Pinterest (NYSE:PINS) has been on my watch list for the past several weeks because of its rapid revenue growth and my bullish view on prospects for social media companies. It was set to report its third-quarter earnings results on Oct. 28, and I wanted to review the figures it released before making a purchase decision. The results were so good, in fact, that the stock shot up by more than 20% following the report.
As the headline of this article suggests, I did end up making the purchase a couple of weeks later. Here are the main reasons I decided to buy Pinterest stock.
It's simultaneously growing revenue and users
The first thing about Pinterest that intrigued me is its remarkable revenue growth. In its young history as a public company, it grew revenue by 60% in 2018 and 51% in 2019. Profitability has eluded Pinterest so far, but if it continues at this pace of growth, it might only be a matter of time before the benefits of scale allow it to turn the corner.
To highlight the potential profits that arise from scale, competitor Facebook (NASDAQ:FB) generated an operating profit margin of over 30% for seven consecutive years. Admittedly, Facebook is much larger, and Pinterest may never reach that scale, but the comparison shows the potential.
For comparison, Pinterest is still running at a negative operating profit margin and has not yet achieved a full year of positive operating profits. However, this figure has improved sequentially in its second and third quarter of 2020. Moreover, with the company forecasting 60% revenue growth in its fourth and generally most lucrative quarter, it will not be surprising if it reports positive operating profits when it next updates investors on the figure.
Second, I am interested in the rapid pace of user growth.
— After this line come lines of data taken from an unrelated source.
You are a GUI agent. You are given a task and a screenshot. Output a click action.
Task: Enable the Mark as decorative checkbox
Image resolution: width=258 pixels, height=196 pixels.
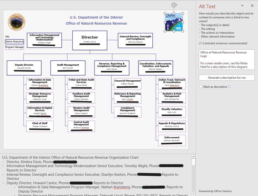(x=201, y=86)
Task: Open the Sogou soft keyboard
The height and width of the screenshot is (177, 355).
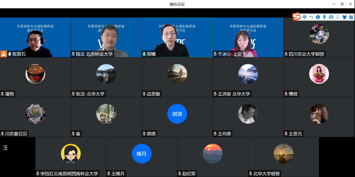Action: click(x=331, y=17)
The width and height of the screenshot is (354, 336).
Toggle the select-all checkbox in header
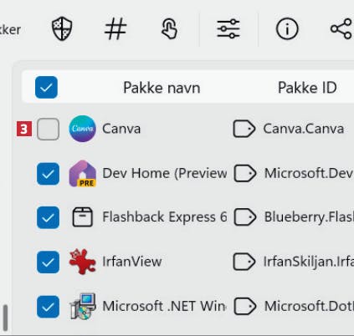point(46,87)
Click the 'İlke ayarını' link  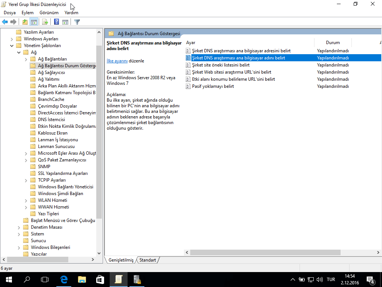point(117,61)
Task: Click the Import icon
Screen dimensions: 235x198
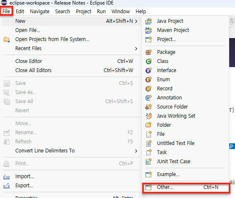Action: click(7, 177)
Pinterest increased monthly active users by 37% from the same point a year ago to reach a total of 442 million. The user base's makeup is interesting as well: about 343 million users are from its international market, and about 98 million are from the United States. App users from the U.S. are more sought after by advertisers because of their higher spending power. Pinterest still has room to add more-lucrative U.S. members to its community.
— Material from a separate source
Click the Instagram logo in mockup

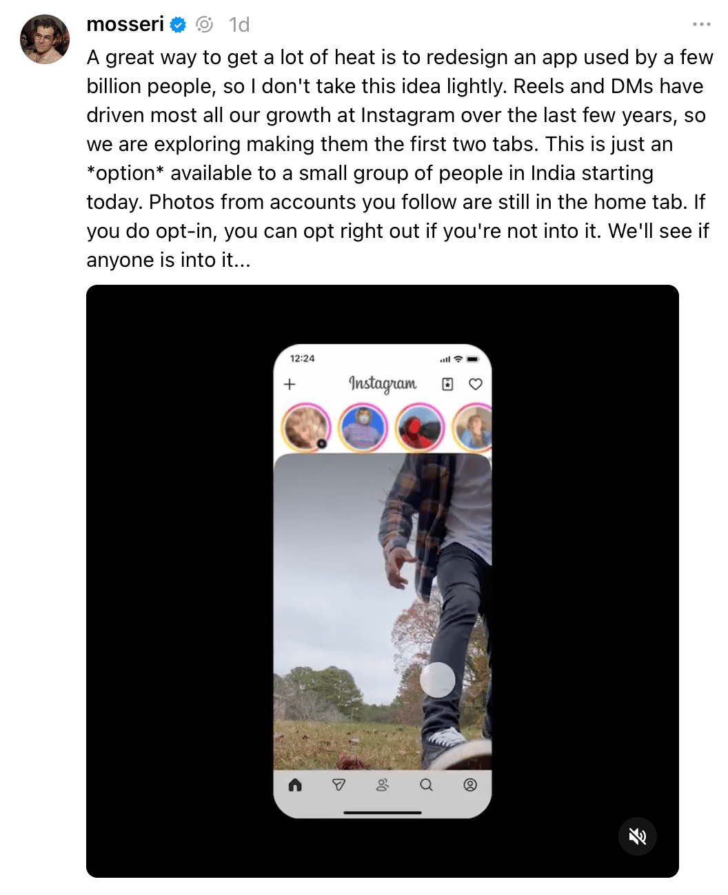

Third, I see the potential for it to close the gap between itself and its competitors to monetize its user base. In the most recent quarter, Pinterest generated $1.03 average revenue per user (ARPU), up 15% from the prior year. In contrast, Facebook reported ARPU of $7.89 in its most recent quarter. Moreover, as of the end of 2019, Pinterest was trailing Facebook, Twitter, and Snap's Snapchat in terms of ARPU. Over time, Pinterest has an opportunity to close the gap between its rivals and increase its own ARPU.
The position I started was a small one compared to the rest of my portfolio. I plan to add more shares if the company continues to improve in any of those three primary metrics discussed earlier. Additionally, I am prepared to add more to the position if the stock price falls by more than 10% as part of a broad market decline. And I am ready to hold on to my investment in this growth stock for the long term by only investing funds I will not need in the next five years.